WRITTEN INSTRUCTION >> Rewrite the entries from the line with "You are a computer-use agent. The image size is (1366, 768)." to the line with "will tap(581, 315).", changing "Where should I click to" to "Where do I click to" and leaving everything else unchanged.

LISTING >>

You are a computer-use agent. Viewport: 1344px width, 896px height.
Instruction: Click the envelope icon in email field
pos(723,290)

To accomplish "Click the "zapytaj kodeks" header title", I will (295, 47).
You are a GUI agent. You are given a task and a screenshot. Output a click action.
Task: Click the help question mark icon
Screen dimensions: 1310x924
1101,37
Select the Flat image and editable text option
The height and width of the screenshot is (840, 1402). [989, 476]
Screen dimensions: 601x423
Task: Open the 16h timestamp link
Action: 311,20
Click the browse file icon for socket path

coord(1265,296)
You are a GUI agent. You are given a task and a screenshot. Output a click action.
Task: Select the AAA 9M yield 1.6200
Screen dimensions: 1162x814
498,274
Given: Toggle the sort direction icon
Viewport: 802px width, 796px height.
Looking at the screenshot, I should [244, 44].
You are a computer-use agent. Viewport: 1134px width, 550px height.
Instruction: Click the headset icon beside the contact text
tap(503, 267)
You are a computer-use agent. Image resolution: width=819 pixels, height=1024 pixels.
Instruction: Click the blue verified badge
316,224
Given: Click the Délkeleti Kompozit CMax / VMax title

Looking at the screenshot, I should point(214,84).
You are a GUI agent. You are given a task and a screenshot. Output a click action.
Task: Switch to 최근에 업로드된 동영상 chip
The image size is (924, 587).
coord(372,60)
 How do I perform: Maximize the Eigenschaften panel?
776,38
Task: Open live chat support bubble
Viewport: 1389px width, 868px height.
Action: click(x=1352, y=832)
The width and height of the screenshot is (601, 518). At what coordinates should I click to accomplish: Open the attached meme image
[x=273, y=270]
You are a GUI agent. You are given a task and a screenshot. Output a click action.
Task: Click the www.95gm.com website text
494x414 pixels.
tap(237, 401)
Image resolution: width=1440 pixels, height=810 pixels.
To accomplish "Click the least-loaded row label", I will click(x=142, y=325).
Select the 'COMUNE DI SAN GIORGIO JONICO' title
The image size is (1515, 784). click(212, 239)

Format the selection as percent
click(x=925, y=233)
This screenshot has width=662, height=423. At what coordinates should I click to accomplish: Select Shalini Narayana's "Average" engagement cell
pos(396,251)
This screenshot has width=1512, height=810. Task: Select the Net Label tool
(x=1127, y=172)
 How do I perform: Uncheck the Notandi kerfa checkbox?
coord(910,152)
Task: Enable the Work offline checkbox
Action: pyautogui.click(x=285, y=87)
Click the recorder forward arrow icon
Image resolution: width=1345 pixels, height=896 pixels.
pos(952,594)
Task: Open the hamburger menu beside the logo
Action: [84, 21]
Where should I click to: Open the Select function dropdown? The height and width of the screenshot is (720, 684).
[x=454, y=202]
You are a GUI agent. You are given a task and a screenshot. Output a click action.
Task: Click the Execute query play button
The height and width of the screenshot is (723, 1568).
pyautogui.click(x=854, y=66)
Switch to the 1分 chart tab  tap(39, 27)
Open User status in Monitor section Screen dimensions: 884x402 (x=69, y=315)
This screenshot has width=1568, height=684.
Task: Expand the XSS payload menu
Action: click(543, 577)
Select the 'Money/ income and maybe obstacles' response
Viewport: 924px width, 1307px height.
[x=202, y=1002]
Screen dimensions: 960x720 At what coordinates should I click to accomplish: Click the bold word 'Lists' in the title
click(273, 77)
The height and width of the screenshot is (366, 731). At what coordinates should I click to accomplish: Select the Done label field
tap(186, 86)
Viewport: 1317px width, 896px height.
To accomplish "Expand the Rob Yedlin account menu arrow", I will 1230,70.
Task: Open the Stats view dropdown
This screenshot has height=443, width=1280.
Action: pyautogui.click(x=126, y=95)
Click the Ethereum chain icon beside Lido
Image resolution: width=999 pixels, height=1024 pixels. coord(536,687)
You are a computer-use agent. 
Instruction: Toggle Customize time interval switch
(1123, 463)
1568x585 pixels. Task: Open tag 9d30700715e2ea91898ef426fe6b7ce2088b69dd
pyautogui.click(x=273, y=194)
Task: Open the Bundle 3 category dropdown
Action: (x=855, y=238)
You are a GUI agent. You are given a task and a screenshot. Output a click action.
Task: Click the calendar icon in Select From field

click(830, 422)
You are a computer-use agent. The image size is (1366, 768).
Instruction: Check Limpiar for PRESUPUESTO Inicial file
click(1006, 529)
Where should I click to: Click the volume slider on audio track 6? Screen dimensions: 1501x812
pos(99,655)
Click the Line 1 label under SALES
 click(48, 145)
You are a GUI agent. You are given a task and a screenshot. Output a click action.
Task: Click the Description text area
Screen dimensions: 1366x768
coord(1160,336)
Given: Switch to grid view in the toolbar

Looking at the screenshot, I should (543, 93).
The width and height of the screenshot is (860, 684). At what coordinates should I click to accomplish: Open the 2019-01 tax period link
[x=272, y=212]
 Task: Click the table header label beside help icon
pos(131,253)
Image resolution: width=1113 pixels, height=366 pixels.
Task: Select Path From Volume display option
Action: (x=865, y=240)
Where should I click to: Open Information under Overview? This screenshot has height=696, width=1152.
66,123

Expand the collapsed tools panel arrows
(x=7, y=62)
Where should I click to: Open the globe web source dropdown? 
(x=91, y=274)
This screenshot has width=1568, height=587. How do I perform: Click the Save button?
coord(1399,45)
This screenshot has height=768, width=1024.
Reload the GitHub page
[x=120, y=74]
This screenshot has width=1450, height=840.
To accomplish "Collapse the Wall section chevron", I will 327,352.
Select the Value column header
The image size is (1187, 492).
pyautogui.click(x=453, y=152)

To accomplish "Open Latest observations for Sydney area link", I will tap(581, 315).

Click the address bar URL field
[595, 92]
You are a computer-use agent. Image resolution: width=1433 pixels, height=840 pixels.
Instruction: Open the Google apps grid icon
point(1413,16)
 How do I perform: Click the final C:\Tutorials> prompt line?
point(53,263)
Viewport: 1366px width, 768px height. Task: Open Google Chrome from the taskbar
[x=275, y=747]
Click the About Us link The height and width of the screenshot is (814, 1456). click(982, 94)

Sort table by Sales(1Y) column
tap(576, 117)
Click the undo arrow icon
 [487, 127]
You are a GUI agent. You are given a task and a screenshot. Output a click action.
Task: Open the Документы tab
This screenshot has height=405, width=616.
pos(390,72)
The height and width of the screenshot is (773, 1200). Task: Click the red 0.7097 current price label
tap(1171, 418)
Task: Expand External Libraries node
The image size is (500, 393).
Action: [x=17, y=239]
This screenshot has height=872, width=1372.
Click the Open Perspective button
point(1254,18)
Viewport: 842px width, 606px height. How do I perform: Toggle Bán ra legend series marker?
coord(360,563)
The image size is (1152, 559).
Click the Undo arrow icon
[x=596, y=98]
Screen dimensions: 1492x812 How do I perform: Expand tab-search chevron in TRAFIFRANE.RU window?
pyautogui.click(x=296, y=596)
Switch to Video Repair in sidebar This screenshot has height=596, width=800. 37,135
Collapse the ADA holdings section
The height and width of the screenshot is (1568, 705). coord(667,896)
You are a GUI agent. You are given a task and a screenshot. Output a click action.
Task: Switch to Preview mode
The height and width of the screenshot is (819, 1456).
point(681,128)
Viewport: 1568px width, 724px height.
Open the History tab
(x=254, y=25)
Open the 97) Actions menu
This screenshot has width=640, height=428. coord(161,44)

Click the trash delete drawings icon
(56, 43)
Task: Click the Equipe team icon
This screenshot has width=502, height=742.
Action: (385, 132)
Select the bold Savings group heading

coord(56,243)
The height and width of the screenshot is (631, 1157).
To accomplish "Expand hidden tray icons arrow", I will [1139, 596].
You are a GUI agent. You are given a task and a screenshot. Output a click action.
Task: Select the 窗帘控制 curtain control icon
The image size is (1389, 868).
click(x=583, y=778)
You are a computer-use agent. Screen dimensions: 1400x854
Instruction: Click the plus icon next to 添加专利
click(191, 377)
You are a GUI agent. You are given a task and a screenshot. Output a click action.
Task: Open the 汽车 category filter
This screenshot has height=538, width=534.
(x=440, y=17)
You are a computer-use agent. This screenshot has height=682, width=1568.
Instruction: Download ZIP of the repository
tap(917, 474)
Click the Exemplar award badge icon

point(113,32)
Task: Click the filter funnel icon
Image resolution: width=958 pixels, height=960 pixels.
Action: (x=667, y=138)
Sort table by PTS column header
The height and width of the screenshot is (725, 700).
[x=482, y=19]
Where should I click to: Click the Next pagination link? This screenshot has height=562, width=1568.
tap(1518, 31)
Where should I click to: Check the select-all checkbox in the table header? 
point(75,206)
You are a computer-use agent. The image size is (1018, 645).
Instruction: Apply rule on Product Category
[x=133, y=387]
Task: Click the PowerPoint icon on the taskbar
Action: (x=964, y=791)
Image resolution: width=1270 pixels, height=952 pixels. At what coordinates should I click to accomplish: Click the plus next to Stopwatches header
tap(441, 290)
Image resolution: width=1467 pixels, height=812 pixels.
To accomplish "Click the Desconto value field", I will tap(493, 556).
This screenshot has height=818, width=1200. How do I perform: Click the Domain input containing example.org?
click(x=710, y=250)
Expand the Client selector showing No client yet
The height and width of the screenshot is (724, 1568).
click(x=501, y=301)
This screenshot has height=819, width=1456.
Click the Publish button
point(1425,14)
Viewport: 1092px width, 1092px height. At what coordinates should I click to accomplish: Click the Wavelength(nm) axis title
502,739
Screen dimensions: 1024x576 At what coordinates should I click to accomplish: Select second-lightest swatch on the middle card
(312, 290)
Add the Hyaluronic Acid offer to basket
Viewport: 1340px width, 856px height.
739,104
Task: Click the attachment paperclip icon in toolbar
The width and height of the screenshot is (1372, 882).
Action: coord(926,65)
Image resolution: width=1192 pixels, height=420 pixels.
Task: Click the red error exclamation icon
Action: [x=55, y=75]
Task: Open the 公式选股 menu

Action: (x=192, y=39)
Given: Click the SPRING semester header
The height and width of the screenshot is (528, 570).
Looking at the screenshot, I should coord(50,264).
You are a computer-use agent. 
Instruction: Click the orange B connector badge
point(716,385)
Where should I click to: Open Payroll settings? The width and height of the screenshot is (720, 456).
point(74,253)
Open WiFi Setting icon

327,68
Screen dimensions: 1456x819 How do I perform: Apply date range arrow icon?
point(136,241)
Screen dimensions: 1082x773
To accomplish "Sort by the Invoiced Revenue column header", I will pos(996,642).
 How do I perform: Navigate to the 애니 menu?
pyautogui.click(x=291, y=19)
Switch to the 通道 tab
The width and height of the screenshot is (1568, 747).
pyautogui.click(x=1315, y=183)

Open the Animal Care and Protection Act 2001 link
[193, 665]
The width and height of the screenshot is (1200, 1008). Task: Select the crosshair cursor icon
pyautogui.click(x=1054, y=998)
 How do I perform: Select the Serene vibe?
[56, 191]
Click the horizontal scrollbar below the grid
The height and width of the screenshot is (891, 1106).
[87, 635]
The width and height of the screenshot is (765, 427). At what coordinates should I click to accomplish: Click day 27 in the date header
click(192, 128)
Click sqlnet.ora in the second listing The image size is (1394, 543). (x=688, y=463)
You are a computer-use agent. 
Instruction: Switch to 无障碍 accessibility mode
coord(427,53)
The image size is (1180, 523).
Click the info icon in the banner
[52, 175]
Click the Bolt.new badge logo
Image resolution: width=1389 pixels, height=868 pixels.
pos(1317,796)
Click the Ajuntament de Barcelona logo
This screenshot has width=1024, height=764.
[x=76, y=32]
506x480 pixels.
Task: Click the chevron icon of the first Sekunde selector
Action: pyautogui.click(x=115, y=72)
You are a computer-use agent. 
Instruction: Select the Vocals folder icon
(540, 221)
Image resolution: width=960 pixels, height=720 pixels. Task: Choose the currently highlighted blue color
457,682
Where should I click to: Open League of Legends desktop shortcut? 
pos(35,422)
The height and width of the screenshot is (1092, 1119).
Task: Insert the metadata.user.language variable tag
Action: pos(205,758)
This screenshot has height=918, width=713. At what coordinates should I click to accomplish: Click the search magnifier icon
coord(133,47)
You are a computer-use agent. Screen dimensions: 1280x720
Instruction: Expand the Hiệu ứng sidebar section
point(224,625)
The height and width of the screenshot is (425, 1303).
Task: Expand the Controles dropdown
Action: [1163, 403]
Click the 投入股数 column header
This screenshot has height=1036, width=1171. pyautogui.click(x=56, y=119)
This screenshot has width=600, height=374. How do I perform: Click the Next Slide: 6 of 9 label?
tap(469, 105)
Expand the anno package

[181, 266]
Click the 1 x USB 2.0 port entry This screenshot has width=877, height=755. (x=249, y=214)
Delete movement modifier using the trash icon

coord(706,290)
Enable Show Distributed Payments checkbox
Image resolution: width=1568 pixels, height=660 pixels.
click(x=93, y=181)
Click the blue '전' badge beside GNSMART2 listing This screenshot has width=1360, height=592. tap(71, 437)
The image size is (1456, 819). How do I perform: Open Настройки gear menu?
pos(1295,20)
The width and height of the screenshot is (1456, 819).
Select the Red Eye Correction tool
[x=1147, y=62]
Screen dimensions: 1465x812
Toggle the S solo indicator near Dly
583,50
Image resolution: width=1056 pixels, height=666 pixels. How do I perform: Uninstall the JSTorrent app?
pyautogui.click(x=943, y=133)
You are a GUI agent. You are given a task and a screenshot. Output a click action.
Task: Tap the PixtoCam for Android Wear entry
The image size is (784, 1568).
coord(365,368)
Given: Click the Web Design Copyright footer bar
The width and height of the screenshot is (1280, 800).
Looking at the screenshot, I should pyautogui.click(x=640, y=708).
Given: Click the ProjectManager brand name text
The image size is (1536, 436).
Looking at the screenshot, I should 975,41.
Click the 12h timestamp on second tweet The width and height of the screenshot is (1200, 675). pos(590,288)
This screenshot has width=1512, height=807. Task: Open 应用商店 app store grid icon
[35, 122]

WRITTEN ANSWER >>
You are a computer-use agent. The image size is (1366, 768).
Instruction: Check Limpiar for PRESUPUESTO Inicial file
click(1006, 529)
Where do I click to: Click the volume slider on audio track 6? Screen dimensions: 1501x812
pos(99,655)
Click the Line 1 label under SALES
 click(48, 145)
You are a GUI agent. You are given a task and a screenshot. Output a click action.
Task: Click the Description text area
Screen dimensions: 1366x768
coord(1160,336)
Given: Switch to grid view in the toolbar

Looking at the screenshot, I should (543, 93).
The width and height of the screenshot is (860, 684). At what coordinates should I click to accomplish: Open the 2019-01 tax period link
[x=272, y=212]
 Task: Click the table header label beside help icon
pos(131,253)
Image resolution: width=1113 pixels, height=366 pixels.
Task: Select Path From Volume display option
Action: (x=865, y=240)
Where do I click to: Open Information under Overview? This screenshot has height=696, width=1152.
66,123

Expand the collapsed tools panel arrows
(x=7, y=62)
Where do I click to: Open the globe web source dropdown? 
(x=91, y=274)
This screenshot has width=1568, height=587. How do I perform: Click the Save button?
coord(1399,45)
This screenshot has height=768, width=1024.
Reload the GitHub page
[x=120, y=74]
This screenshot has width=1450, height=840.
To accomplish "Collapse the Wall section chevron", I will 327,352.
Select the Value column header
The image size is (1187, 492).
pyautogui.click(x=453, y=152)

To accomplish "Open Latest observations for Sydney area link", I will tap(581, 315).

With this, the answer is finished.